→ ЦЕЛЬ ЗАДАНИЯ
Обновите фрагмент текста о тюркской лексике: перепишите его от слов «К.М. Мусаев в» до слов «(Мусаев 1975, 243).» включительно, заменив «в большинстве случаев» на «как правило».

По мнению П.М. Мелиоранского, термин ахта «мерин» заимствован из персидского языка, где имеется глагол ахтан «извлекать, кастрировать» (1900, 15). С этим предположением не соглашается A.M. Щербак, справедливо полагающий, что персидские причастия типа ахта «извлечённый, кастрированный» тюркскими языками не заимствуются (1961, 82). В свою очередь A.M. Щербак приходит к заключению, что основа ахта каким- то образом имеет связь с турецкими словами типа igi, igdi, igdic «мерин», ср. также старотюрк. ыкылач.
Лексико-тематическая классификация тюркской лексики также является немаловажной задачей (Аманжолов 1959). В этом направлении определённые успехи достигнуты по многим тюркским языкам, в том числе и по азербайджанскому и турецкому (Аракин 1976). В исследованиях известных тюркологов установлены взаимосвязи с фонетико-морфологическими особенностями в пределах определённых лексико-семантических разрядов лексики (Ишбердин 1961, Мусаев 1975).
К.М. Мусаев в своей работе приводит значительное количество сравнений и сопоставлений, особенно останавливаясь на семантической стороне тюркских лексем.
Различие в семантике одних и тех же лексем в ряде случаев легко объяснимо. В других случаях приходится прибегать к сравнительно -историческим разысканиям (Ахметьянов 1981).
К.М. Мусаев отмечает, что в большинстве случаев исходная семантика сохраняется в различных языках, но в ряде случаев происходят определённые изменения, так, например, в большинстве языков основа башак сохраняет общее исходное значение «колос». Но в кумыкском языке это слово меняет свой фонетический облик и несколько изменяет своё значение, ср. кум. машакъ «колосья, оставшиеся на поле после жатвы» (КРС 1969, 226).
В турецком языке основа basak имеет значение «колос» и в плане этимологии образована от соматонима bus «голова» (Мусаев 1975, 243).
В турецкой лексике можно отметить довольно древние лексемы, отсутствующие в других тюркских языках или распространенные в одном или нескольких языках. К таковым можно отнести парное турецкое слово soy-sop «происхождение, род, племя», относящееся к парагенонимам. За пределами турецкого языка эта основа представлена в караимском языке в той же форме сой-con «семья, род» (Мусаев 1975, 268).

Записи коллекции:
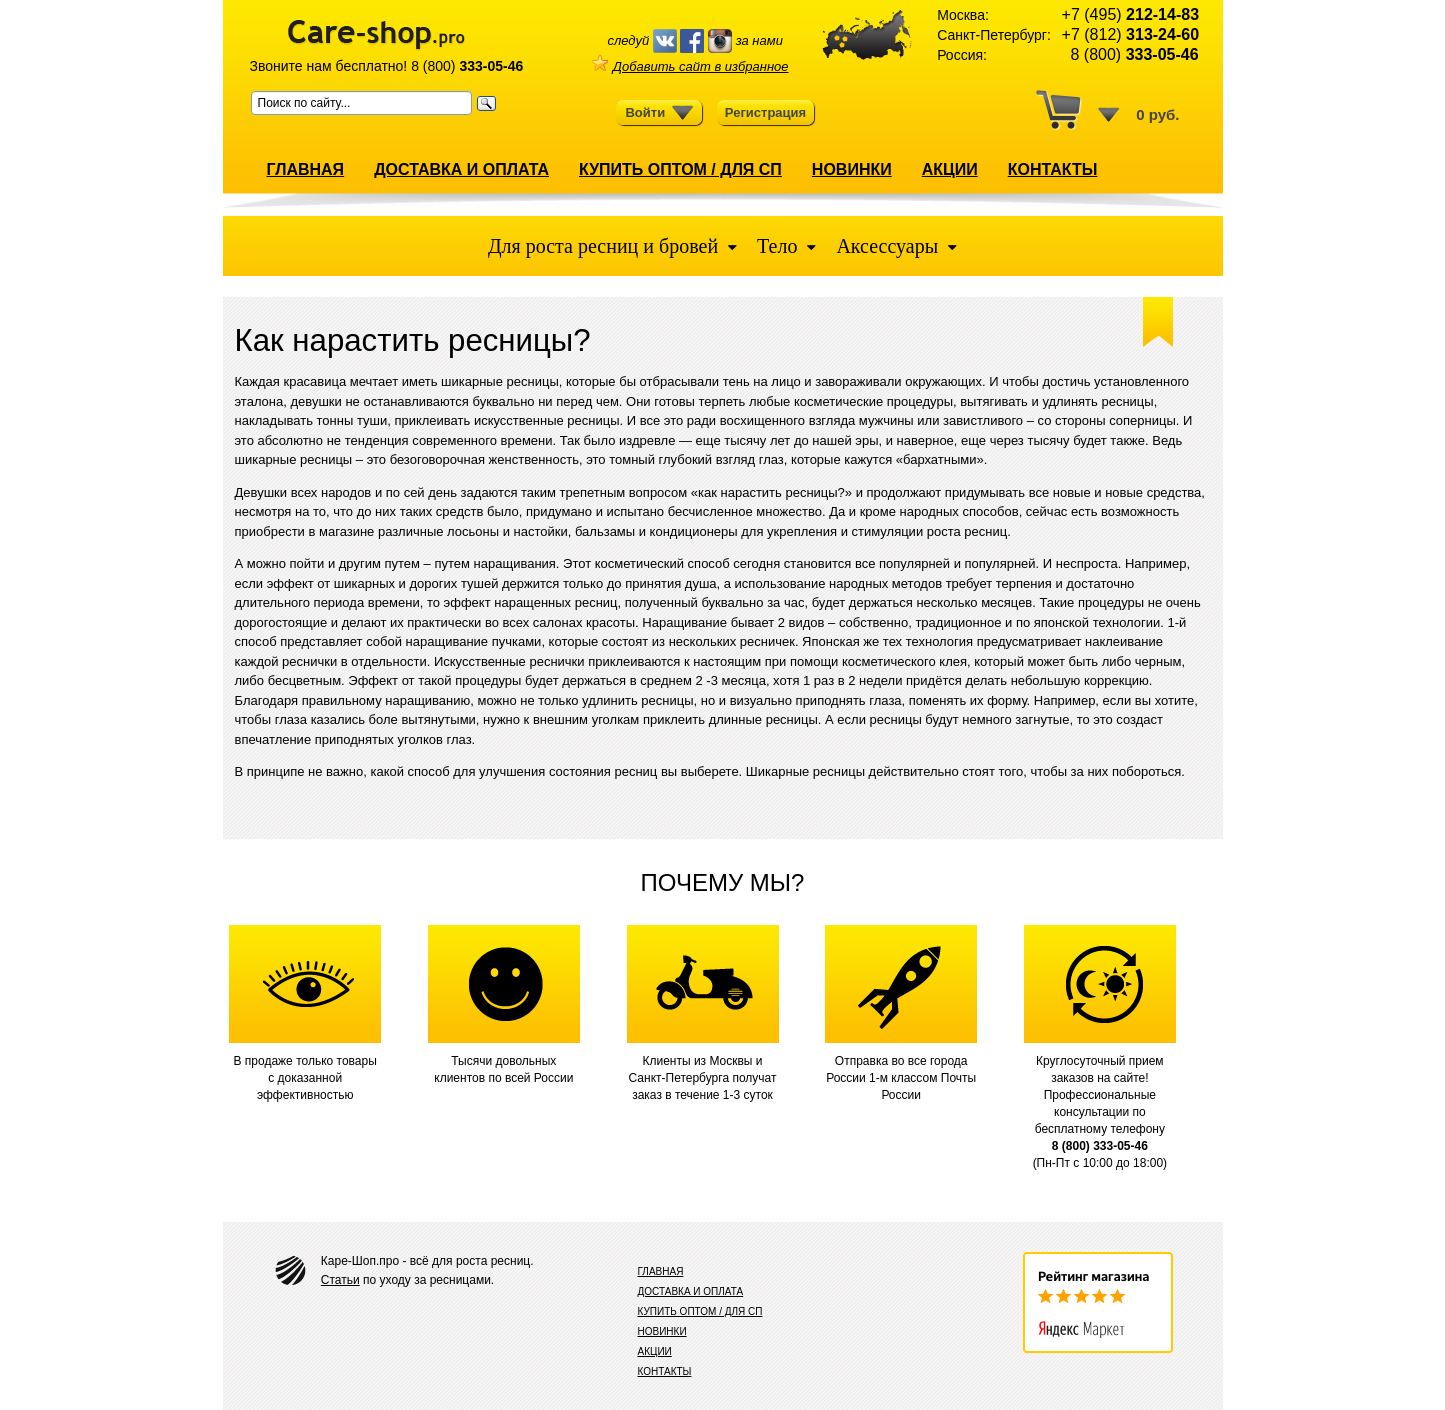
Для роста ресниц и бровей (605, 246)
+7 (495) (1130, 14)
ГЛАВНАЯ (306, 169)
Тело (777, 246)
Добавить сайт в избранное (690, 66)
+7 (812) (1130, 34)
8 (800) (467, 66)
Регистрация (765, 112)
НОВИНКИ (852, 169)
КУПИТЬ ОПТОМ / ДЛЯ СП (680, 169)
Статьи (340, 1280)
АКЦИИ (950, 169)
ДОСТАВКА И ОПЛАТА (461, 169)
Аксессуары (887, 246)
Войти (659, 113)
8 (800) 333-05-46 (1100, 1146)
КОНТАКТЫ (1053, 169)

→ РЕЗУЛЬТАТ
К.М. Мусаев в своей работе приводит значительное количество сравнений и сопоставлений, особенно останавливаясь на семантической стороне тюркских лексем.
Различие в семантике одних и тех же лексем в ряде случаев легко объяснимо. В других случаях приходится прибегать к сравнительно -историческим разысканиям (Ахметьянов 1981).
К.М. Мусаев отмечает, что как правило исходная семантика сохраняется в различных языках, но в ряде случаев происходят определённые изменения, так, например, в большинстве языков основа башак сохраняет общее исходное значение «колос». Но в кумыкском языке это слово меняет свой фонетический облик и несколько изменяет своё значение, ср. кум. машакъ «колосья, оставшиеся на поле после жатвы» (КРС 1969, 226).
В турецком языке основа basak имеет значение «колос» и в плане этимологии образована от соматонима bus «голова» (Мусаев 1975, 243).